Director Lucio Fulci (Perversion Story) was something of a journeyman director working across several genres, including comedy, western and of course giallo before scoring a massive success in horror with Zombie (aka Zombie Flesh Eaters aka Zombi 2). He went on to become known as a Master of Horror, cranking out such iconic films as The Beyond, House by the Cemetery and The New York Ripper among many others. City of the Living Dead (aka Gates of Hell) came along while he was in top form reinventing the Italian genre market.

Working from a script he penned with Dardano Sacchetti (Demons, Exterminators of the Year 3000), Fulci includes many familiar tropes such as the inefficient police, religious iconography, bleeding eyes, extreme gore, spooky cemeteries, giant rats, spiderwebs, crypts, low creeping mist, high screaming wind and of course zombies. These are not your typical undead, as they are more interested in squeezing brains than eating them and can disappear at random. The town of Dunwich, supposedly built on the remains of the original Salem, is a nod to Lovecraft, but there are other inspirations throughout.
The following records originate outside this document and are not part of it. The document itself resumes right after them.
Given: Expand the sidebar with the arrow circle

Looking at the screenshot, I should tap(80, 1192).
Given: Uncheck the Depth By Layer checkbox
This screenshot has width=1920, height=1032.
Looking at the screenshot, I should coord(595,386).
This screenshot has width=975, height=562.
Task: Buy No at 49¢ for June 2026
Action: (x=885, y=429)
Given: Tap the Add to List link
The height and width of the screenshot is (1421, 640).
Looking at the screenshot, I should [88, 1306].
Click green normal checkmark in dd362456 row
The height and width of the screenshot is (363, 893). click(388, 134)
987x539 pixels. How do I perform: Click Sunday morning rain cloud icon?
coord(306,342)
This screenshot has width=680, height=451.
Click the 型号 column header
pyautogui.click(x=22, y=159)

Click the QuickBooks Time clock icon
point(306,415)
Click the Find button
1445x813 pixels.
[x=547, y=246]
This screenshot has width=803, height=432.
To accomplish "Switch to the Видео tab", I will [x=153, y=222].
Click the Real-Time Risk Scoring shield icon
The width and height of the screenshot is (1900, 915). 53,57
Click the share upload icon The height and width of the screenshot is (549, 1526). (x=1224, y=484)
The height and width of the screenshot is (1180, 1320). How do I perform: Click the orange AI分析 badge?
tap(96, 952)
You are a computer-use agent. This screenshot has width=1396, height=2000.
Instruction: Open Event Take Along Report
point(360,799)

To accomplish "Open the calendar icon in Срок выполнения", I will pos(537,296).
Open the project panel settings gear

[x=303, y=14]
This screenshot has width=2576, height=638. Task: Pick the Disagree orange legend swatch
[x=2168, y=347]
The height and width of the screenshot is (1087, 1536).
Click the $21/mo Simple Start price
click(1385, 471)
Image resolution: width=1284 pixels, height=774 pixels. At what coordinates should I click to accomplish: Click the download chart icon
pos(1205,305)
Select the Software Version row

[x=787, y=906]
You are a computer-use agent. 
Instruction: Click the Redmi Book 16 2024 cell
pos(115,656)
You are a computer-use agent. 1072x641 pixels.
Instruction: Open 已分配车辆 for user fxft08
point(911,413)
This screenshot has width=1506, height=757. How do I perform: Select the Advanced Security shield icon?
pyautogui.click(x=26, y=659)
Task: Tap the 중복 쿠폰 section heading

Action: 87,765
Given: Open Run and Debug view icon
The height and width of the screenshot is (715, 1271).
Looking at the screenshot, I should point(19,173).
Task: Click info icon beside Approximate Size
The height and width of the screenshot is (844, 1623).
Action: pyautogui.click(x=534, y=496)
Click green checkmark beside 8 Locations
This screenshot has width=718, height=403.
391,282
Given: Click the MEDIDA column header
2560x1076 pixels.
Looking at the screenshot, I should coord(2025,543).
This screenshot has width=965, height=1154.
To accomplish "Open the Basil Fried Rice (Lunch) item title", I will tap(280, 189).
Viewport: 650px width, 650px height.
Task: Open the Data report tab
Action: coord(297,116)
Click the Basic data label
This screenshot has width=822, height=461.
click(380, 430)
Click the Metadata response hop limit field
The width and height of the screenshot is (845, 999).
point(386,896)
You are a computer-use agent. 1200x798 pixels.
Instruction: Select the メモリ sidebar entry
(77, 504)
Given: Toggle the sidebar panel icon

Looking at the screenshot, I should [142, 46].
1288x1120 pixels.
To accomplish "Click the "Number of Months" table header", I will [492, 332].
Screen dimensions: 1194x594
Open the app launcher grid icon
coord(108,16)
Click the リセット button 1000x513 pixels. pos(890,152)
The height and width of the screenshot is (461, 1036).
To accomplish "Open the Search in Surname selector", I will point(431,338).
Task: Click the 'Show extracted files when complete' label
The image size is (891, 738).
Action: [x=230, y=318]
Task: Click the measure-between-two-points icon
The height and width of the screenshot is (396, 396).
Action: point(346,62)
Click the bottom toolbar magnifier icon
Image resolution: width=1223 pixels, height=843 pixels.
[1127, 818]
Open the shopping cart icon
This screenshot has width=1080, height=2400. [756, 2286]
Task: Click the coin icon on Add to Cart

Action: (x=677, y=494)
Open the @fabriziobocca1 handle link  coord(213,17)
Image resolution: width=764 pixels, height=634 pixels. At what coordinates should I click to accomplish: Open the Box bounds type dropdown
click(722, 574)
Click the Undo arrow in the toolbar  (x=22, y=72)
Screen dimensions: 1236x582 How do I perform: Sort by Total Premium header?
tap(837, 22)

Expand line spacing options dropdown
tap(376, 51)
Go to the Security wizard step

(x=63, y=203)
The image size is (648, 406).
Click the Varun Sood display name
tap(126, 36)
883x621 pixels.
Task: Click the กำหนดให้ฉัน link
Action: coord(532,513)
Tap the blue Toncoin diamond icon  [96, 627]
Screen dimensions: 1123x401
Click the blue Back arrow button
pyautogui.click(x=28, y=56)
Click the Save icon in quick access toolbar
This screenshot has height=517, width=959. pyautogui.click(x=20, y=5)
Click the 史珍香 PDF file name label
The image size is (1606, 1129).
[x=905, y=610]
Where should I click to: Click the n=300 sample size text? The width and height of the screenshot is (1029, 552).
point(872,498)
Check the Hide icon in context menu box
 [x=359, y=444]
The cast is the typical mix of international actors, all later dubbed in post-production to speak the same language (English or Italian). Christopher George (Graduation Day, Pieces) stars as journalist Peter Bell, a take charge guy who doggedly follows a good story…even to the gates of Hell. Fulci regular Catriona MacColl (The Beyond, House by the Cemetery) co-stars as Mary Woodhouse, the psychic plagued by visions. MacColl and George make a great team as they explore crypts and endure zombies and swarms of maggots. Carlo De Mejo (Contamination, Women’s Prison Massacre) is Gerry, the proactive therapist who joins the quest with his patient Sandra, played by Janet Agren (Eaten Alive).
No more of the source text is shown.